◆ About this task
Reprint every line of the data, keeping each character intact.

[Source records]
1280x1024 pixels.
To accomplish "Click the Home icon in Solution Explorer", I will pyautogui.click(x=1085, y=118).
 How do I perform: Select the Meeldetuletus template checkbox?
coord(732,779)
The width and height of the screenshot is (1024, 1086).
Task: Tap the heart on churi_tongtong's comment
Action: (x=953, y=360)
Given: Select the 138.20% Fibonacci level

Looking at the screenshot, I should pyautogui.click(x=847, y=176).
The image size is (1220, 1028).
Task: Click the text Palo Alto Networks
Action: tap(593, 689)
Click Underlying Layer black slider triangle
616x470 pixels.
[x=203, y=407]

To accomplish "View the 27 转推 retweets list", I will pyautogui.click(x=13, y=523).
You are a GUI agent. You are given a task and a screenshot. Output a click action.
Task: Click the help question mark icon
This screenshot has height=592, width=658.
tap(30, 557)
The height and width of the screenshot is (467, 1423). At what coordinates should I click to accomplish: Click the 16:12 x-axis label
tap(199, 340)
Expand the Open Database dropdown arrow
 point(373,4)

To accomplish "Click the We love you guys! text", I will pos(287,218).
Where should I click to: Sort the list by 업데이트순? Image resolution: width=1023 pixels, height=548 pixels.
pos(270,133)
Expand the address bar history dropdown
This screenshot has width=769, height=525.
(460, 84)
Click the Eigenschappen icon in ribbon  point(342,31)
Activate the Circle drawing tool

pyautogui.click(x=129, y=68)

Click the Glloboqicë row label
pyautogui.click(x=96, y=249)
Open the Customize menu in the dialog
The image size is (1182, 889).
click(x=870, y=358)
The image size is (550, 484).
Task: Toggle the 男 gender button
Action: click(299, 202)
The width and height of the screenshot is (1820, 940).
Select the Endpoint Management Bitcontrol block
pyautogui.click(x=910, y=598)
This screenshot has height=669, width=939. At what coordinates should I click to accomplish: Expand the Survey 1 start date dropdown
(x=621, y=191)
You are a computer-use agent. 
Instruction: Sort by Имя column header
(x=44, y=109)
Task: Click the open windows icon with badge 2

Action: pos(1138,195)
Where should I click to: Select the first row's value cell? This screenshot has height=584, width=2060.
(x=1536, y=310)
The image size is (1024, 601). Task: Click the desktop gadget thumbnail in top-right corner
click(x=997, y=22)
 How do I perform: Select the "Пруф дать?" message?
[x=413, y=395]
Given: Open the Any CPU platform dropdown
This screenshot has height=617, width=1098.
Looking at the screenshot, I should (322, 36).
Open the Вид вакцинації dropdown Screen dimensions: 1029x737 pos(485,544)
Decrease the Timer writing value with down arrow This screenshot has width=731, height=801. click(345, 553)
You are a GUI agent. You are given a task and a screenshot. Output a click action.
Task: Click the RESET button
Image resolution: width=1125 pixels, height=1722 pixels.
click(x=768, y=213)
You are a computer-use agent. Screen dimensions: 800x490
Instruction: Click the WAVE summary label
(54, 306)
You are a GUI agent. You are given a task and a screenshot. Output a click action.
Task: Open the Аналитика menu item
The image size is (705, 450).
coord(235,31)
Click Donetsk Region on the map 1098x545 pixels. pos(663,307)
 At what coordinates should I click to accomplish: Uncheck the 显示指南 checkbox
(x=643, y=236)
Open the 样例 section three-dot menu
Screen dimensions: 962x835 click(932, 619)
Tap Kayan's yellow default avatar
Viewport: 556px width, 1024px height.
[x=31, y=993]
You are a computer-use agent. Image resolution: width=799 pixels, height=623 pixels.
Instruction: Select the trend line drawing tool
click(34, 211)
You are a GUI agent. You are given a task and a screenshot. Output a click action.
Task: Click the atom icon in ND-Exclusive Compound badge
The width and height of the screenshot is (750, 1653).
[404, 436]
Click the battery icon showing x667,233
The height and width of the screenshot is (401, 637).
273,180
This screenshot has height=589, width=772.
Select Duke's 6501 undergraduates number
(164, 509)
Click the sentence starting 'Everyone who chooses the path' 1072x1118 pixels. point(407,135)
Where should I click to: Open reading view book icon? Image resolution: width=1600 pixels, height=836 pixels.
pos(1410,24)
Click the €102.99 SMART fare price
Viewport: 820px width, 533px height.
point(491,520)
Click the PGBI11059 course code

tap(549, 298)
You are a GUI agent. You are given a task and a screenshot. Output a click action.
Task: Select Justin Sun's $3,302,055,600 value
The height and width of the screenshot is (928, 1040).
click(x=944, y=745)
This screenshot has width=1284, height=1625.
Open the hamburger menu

◆ Written solution
1280x1024 pixels.
To accomplish "Click the Home icon in Solution Explorer", I will pyautogui.click(x=1085, y=118).
 How do I perform: Select the Meeldetuletus template checkbox?
coord(732,779)
The width and height of the screenshot is (1024, 1086).
Task: Tap the heart on churi_tongtong's comment
Action: (x=953, y=360)
Given: Select the 138.20% Fibonacci level

Looking at the screenshot, I should pyautogui.click(x=847, y=176).
The image size is (1220, 1028).
Task: Click the text Palo Alto Networks
Action: tap(593, 689)
Click Underlying Layer black slider triangle
616x470 pixels.
[x=203, y=407]

To accomplish "View the 27 转推 retweets list", I will pyautogui.click(x=13, y=523).
You are a GUI agent. You are given a task and a screenshot. Output a click action.
Task: Click the help question mark icon
This screenshot has height=592, width=658.
tap(30, 557)
The height and width of the screenshot is (467, 1423). At what coordinates should I click to accomplish: Click the 16:12 x-axis label
tap(199, 340)
Expand the Open Database dropdown arrow
 point(373,4)

To accomplish "Click the We love you guys! text", I will pos(287,218).
Where should I click to: Sort the list by 업데이트순? Image resolution: width=1023 pixels, height=548 pixels.
pos(270,133)
Expand the address bar history dropdown
This screenshot has width=769, height=525.
(460, 84)
Click the Eigenschappen icon in ribbon  point(342,31)
Activate the Circle drawing tool

pyautogui.click(x=129, y=68)

Click the Glloboqicë row label
pyautogui.click(x=96, y=249)
Open the Customize menu in the dialog
The image size is (1182, 889).
click(x=870, y=358)
The image size is (550, 484).
Task: Toggle the 男 gender button
Action: click(299, 202)
The width and height of the screenshot is (1820, 940).
Select the Endpoint Management Bitcontrol block
pyautogui.click(x=910, y=598)
This screenshot has height=669, width=939. At what coordinates should I click to accomplish: Expand the Survey 1 start date dropdown
(x=621, y=191)
You are a computer-use agent. 
Instruction: Sort by Имя column header
(x=44, y=109)
Task: Click the open windows icon with badge 2

Action: pos(1138,195)
Where should I click to: Select the first row's value cell? This screenshot has height=584, width=2060.
(x=1536, y=310)
The image size is (1024, 601). Task: Click the desktop gadget thumbnail in top-right corner
click(x=997, y=22)
 How do I perform: Select the "Пруф дать?" message?
[x=413, y=395]
Given: Open the Any CPU platform dropdown
This screenshot has height=617, width=1098.
Looking at the screenshot, I should (322, 36).
Open the Вид вакцинації dropdown Screen dimensions: 1029x737 pos(485,544)
Decrease the Timer writing value with down arrow This screenshot has width=731, height=801. click(345, 553)
You are a GUI agent. You are given a task and a screenshot. Output a click action.
Task: Click the RESET button
Image resolution: width=1125 pixels, height=1722 pixels.
click(x=768, y=213)
You are a computer-use agent. Screen dimensions: 800x490
Instruction: Click the WAVE summary label
(54, 306)
You are a GUI agent. You are given a task and a screenshot. Output a click action.
Task: Open the Аналитика menu item
The image size is (705, 450).
coord(235,31)
Click Donetsk Region on the map 1098x545 pixels. pos(663,307)
 At what coordinates should I click to accomplish: Uncheck the 显示指南 checkbox
(x=643, y=236)
Open the 样例 section three-dot menu
Screen dimensions: 962x835 click(932, 619)
Tap Kayan's yellow default avatar
Viewport: 556px width, 1024px height.
[x=31, y=993]
You are a computer-use agent. Image resolution: width=799 pixels, height=623 pixels.
Instruction: Select the trend line drawing tool
click(34, 211)
You are a GUI agent. You are given a task and a screenshot. Output a click action.
Task: Click the atom icon in ND-Exclusive Compound badge
The width and height of the screenshot is (750, 1653).
[404, 436]
Click the battery icon showing x667,233
The height and width of the screenshot is (401, 637).
273,180
This screenshot has height=589, width=772.
Select Duke's 6501 undergraduates number
(164, 509)
Click the sentence starting 'Everyone who chooses the path' 1072x1118 pixels. point(407,135)
Where should I click to: Open reading view book icon? Image resolution: width=1600 pixels, height=836 pixels.
pos(1410,24)
Click the €102.99 SMART fare price
Viewport: 820px width, 533px height.
point(491,520)
Click the PGBI11059 course code

tap(549, 298)
You are a GUI agent. You are given a task and a screenshot. Output a click action.
Task: Select Justin Sun's $3,302,055,600 value
The height and width of the screenshot is (928, 1040).
click(x=944, y=745)
This screenshot has width=1284, height=1625.
Open the hamburger menu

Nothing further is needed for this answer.